Bond dealers say the huge supply is a concern at a time when volumes have thinned because of the impact of the coronavirus disease (Covid-19) outbreak and nobody knows when the uncertainty would end. That has also nullified the impact of small savings rate cut.

 
“The market was also expecting some OMO (open market operations) support. That has not come. There is so much supply of bonds at a time when FPIs are withdrawing. There is clearly a demand-supply mismatch,” said Devendra Dash, head of assets and liability management (ALM) at AU Small Finance Bank. 

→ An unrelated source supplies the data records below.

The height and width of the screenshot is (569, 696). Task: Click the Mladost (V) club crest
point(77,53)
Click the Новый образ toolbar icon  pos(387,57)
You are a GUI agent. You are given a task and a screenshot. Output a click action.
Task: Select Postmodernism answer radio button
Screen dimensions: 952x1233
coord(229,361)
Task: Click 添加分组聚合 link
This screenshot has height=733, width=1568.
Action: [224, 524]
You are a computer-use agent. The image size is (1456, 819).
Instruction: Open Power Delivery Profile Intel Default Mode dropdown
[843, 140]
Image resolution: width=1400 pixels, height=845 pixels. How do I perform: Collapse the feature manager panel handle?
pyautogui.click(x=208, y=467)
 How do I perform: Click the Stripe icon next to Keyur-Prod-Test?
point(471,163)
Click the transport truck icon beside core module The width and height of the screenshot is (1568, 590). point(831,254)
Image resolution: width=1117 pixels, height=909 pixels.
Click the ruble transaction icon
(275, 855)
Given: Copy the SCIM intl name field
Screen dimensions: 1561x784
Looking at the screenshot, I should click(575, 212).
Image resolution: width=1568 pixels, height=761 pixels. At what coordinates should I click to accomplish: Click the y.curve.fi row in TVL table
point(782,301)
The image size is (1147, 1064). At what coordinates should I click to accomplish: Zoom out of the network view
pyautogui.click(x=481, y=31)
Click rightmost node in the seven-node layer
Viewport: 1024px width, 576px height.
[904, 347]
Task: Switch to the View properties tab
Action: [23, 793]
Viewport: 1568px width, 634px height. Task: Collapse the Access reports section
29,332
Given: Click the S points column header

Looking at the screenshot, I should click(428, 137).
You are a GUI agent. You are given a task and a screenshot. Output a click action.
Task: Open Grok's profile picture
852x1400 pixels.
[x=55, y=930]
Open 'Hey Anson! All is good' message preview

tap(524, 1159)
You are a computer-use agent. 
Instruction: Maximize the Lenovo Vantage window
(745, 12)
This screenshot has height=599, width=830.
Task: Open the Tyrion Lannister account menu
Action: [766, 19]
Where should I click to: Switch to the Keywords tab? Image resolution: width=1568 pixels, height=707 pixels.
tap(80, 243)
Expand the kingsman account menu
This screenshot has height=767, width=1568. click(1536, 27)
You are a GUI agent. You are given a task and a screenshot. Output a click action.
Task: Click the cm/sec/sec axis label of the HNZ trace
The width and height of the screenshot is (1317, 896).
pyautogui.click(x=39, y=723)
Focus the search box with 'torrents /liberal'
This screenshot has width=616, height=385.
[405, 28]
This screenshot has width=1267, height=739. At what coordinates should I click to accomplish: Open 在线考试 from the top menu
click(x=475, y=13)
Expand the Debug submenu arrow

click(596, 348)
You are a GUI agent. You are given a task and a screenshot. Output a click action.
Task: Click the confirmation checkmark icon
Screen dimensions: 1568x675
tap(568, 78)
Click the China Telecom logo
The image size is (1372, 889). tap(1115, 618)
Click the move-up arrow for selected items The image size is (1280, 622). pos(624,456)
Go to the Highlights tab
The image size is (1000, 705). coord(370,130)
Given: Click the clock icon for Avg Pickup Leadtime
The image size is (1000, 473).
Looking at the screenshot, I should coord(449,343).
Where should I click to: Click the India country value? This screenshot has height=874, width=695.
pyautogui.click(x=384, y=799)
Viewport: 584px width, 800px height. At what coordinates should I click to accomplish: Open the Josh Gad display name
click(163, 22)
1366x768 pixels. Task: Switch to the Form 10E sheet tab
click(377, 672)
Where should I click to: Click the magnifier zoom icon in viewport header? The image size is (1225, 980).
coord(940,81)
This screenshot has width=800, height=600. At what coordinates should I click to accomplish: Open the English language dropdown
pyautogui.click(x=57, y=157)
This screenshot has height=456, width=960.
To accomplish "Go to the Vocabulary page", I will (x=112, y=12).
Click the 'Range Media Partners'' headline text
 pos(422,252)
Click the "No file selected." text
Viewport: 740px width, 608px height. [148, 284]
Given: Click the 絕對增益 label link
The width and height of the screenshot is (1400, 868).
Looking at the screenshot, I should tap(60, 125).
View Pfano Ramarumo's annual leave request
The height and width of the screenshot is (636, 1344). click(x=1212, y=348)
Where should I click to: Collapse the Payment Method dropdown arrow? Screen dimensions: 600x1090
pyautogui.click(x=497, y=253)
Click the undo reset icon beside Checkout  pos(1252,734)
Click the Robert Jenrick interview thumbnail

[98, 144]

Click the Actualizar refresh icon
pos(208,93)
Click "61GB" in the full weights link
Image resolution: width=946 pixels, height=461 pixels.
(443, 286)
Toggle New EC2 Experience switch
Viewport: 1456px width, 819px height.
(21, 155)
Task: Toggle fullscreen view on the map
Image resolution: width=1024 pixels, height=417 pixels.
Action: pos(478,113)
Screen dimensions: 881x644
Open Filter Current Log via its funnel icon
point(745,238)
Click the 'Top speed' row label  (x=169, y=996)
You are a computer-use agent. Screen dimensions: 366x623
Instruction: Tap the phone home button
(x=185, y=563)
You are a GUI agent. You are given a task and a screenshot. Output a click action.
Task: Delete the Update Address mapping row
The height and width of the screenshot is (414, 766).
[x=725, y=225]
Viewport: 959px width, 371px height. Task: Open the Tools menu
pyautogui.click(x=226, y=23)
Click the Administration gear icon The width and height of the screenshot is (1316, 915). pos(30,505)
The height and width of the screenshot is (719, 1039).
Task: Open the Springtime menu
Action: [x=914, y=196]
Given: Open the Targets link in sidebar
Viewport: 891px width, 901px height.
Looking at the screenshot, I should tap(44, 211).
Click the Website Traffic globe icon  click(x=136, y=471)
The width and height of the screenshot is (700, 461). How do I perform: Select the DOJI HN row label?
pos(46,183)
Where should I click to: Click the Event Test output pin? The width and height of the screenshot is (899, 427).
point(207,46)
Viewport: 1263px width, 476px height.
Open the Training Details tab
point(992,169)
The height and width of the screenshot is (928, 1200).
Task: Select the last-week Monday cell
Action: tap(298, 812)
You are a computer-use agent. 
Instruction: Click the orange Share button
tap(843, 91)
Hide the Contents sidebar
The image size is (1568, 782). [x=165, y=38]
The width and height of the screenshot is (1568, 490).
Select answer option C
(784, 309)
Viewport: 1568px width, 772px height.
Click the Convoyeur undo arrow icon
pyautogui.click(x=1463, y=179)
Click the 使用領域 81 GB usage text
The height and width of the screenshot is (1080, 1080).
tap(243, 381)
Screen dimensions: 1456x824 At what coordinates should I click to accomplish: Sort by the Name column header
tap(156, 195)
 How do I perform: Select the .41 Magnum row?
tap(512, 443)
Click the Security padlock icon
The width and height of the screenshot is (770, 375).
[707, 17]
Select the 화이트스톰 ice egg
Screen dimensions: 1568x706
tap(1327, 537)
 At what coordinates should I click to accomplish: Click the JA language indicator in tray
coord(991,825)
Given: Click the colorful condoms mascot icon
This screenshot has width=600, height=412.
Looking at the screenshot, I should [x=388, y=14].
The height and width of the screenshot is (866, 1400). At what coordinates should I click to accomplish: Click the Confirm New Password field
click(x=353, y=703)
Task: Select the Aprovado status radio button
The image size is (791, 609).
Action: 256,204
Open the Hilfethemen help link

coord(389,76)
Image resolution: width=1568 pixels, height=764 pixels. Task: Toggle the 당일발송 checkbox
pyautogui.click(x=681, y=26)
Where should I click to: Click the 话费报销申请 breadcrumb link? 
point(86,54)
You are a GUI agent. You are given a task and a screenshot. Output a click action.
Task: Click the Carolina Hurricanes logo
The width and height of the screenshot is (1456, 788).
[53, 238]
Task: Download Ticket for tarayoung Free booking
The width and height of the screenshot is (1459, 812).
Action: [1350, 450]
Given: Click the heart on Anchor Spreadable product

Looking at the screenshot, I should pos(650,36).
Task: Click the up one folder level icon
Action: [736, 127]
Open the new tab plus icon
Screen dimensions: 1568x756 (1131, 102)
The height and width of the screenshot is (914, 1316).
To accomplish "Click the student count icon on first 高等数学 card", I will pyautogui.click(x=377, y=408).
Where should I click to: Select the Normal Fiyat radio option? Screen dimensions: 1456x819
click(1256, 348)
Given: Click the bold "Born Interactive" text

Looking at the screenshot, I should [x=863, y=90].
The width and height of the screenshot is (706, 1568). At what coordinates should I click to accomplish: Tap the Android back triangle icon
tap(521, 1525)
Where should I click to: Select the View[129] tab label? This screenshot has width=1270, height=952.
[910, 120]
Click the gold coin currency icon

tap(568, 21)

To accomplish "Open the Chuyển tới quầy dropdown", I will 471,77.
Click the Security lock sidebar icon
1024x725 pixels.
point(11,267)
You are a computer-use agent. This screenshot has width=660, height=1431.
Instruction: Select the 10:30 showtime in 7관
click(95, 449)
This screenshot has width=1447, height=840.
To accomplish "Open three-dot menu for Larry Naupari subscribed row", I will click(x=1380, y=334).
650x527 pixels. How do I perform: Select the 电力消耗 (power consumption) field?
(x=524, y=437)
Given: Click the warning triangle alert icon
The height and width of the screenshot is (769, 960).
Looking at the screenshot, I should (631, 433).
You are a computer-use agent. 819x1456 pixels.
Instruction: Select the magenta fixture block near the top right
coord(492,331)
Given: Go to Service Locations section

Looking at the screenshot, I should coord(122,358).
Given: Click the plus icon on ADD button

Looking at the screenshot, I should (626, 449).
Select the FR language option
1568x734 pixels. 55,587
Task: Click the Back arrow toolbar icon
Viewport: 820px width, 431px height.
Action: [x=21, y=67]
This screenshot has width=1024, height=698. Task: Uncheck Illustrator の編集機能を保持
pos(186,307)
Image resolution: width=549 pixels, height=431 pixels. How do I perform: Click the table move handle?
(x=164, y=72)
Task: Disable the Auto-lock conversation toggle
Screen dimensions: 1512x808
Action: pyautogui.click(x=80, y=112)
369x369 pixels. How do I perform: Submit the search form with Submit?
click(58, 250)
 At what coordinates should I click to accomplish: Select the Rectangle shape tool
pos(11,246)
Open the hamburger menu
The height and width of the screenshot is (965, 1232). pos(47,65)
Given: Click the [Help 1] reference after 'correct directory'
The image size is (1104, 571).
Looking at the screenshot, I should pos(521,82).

Soumya Kanti Ghosh, State Bank of India group’s chief economic advisor, sees the extra support as an inevitability. “Given at least 4 per cent slippage in gross domestic product estimated, or Rs 8 lakh crore, we expect the Centre and states could borrow conservatively close to Rs 20 lakh crore (trillion) in FY21. Thus, it is a must that RBI monetises the deficit, using the national calamity clause given the stressed market absorption capacity,” Ghosh wrote in a paper. 

According to Jain, FPIs are unlikely to return till the pandemic is controlled. The impact on government revenues could be severe and the combined government deficit (Centre and states) might rise. 

The government has already announced a relief package of Rs 1.7 trillion for the weaker sections of society, and there could be more to come. “Higher government deficit will likely lead to higher government bond rates in FY21,” Jain said.